++++ Provided records ++++

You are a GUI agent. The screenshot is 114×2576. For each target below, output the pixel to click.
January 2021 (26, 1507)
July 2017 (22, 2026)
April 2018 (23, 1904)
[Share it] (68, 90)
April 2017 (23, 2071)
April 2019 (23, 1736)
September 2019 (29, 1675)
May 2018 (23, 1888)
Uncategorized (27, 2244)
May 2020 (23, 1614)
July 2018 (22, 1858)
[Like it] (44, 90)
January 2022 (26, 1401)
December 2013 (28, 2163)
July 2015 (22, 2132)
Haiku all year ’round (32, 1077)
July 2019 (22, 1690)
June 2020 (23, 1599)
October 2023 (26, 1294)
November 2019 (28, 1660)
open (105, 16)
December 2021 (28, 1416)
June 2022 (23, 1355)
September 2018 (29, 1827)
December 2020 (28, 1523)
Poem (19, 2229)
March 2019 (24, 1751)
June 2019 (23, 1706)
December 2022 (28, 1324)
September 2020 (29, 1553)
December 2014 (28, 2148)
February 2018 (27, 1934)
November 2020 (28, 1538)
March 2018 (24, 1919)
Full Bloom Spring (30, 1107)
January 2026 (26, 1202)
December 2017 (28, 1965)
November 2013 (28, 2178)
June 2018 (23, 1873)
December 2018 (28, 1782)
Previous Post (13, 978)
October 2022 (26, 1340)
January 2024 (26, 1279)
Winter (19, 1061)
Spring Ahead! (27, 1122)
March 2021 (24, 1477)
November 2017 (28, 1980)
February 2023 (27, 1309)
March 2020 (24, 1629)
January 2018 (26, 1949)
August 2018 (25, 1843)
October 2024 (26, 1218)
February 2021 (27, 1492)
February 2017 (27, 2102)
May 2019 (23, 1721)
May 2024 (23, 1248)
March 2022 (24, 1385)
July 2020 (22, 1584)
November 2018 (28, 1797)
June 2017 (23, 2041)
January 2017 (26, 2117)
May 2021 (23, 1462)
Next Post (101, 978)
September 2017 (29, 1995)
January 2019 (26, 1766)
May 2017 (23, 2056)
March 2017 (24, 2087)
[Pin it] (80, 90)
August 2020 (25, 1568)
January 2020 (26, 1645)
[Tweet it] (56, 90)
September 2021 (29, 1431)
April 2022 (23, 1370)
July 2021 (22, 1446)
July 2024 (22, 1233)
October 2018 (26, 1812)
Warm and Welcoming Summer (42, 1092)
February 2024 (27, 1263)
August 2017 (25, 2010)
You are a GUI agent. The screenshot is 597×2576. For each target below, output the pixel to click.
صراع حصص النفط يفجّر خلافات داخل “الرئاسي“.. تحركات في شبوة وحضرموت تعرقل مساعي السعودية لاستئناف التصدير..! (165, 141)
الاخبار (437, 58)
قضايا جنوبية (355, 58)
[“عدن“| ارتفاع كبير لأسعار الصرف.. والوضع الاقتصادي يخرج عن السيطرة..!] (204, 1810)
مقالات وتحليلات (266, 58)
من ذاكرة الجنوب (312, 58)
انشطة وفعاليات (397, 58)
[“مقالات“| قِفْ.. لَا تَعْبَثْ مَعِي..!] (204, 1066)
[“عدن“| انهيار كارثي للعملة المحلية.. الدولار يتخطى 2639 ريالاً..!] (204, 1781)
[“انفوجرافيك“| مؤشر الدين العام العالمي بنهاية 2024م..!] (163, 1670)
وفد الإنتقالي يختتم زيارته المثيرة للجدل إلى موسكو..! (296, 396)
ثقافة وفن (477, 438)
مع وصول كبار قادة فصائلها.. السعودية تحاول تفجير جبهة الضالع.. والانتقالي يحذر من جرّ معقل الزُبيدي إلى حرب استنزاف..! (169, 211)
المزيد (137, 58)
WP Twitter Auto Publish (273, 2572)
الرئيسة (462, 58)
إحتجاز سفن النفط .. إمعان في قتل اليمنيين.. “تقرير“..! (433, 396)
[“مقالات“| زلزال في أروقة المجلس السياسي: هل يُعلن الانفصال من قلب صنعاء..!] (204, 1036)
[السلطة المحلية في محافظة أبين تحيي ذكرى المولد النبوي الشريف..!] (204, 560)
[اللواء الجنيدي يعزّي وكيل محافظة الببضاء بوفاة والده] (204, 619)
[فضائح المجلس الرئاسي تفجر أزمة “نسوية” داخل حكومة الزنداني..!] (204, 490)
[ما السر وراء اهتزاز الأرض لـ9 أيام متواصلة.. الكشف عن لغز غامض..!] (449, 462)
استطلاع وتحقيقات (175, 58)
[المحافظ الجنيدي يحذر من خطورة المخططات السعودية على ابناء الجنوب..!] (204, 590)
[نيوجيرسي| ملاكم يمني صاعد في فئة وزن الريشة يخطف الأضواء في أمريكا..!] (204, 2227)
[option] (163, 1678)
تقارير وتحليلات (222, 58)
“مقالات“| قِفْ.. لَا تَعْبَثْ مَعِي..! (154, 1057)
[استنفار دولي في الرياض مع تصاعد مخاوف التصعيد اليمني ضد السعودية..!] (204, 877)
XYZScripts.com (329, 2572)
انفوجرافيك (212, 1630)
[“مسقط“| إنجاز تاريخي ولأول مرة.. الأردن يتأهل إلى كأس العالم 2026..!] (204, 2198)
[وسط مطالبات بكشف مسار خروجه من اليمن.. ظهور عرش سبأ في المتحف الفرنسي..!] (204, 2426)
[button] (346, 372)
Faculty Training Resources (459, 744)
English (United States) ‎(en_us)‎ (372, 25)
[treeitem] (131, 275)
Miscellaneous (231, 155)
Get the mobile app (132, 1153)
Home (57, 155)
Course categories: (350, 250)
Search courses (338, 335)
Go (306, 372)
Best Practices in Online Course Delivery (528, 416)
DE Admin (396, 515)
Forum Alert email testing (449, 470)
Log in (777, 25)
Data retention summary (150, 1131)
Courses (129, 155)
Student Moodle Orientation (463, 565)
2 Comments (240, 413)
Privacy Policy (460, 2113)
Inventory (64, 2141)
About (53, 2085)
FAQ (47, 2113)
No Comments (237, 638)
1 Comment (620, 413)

++++

Go through the listing above and find each line that contains "target", then copy it.

▸ **Task response**
You are a GUI agent. The screenshot is 114×2576. For each target below, output the pixel to click.
You are a GUI agent. The screenshot is 597×2576. For each target below, output the pixel to click.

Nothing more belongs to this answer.